There’s some more fact checking on health care reform worth noting today. The Los Angeles Times has a handful of questions. Their answers are longer, but I’ll just give the beginnings a portion of their answers:
Does the legislation include provisions to encourage senior citizens to commit suicide?
No. This has become one of the most misleading, inflammatory claims made in the healthcare debate, advanced repeatedly by conservative commentators such as Rush Limbaugh and Sean Hannity and Republican lawmakers working to stoke fears among seniors.
Rep. Virginia Foxx (R-N.C.) recently suggested that the Democratic healthcare bill would “put seniors in a position of being put to death by their government.” There is no such provision.
Would the government ration care?
This is almost impossible to say, although if the legislation passes there may be less “rationing” than there is now…

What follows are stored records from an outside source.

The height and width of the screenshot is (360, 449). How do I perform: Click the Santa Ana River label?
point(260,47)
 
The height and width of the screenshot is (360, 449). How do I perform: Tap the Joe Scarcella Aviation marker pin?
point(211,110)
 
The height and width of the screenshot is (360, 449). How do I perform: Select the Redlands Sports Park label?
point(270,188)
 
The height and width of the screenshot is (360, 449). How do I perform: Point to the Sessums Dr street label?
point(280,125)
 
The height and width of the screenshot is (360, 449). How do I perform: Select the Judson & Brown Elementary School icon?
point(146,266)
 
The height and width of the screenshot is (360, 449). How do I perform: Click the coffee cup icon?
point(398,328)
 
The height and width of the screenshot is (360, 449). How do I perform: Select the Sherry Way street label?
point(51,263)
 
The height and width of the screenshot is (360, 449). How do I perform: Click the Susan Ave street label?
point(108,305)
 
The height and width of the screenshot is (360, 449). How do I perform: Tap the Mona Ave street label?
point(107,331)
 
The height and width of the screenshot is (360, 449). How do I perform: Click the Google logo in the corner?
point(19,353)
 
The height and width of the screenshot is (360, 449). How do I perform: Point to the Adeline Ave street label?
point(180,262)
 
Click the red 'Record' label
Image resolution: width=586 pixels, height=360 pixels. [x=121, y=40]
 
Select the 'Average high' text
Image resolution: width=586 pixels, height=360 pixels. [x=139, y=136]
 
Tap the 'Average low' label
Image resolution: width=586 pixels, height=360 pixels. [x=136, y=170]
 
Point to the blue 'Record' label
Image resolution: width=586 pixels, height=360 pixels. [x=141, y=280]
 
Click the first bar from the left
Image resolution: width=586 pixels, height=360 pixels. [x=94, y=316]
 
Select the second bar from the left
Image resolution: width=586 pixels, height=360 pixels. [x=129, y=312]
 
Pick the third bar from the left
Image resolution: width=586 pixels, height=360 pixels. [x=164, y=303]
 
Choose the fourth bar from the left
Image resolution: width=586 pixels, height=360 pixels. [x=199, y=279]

Most controversial, the bills would fund more research into the comparative effectiveness of various drugs and medical procedures.
The legislation does not dictate that the research be used to limit coverage of any procedures. And many doctors and other healthcare experts see this kind of research as crucial to improving the quality of care. Nonetheless, some critics say the provisions someday could allow the government to use this research to limit what Medicare or other government insurance programs would cover.
The euthanasia issue (which I had considerably more information on here) is also debunked at The Atlanta Journal-Constitution. Jay Bookman quotes from Human Events:
People such as scientist Stephen Hawking wouldn’t have a chance in the U.K., where the National Health Service would say the life of this brilliant man, because of his physical handicaps, is essentially worthless.
Bookman notes the absurdity of using Hawking as an example:
Of course, that same Stephen Hawking who wouldn’t have a chance in the United Kingdom was in fact born in the United Kingdom, has lived his entire life in the United Kingdom and lives there still today, at the ripe old age of 67. (He was in fact hospitalized earlier this month.) Hawking is, you might say, living, breathing proof that these people are first-class fools.
Howard Kurtz has discussed the media’s coverage of Sarah Palin’s claims about death panels:
Yes, there is a point where the media should say a politician is wrong, and this is the point. There may or may not be a legitimate discussion about the end-of-life counseling in the Obama health plan (which is voluntary, by the way) and whether it is intrusive. It’s a long way from that to “death panels,” even by the loose rhetorical standards of modern politics. I was surprised that the ex-governor’s Facebook comments didn’t get much pickup at first, though that is starting to change in the last couple of days. As I noted in this morning’s column, wasn’t it Sarah Palin who demanded that journalists “quick making things up”?
Finally, if any other evidence is needed that there is nothing to the euthanasia claims, Glenn Beck has joined Sarah Palin and other ignorant right wingers in making this claim.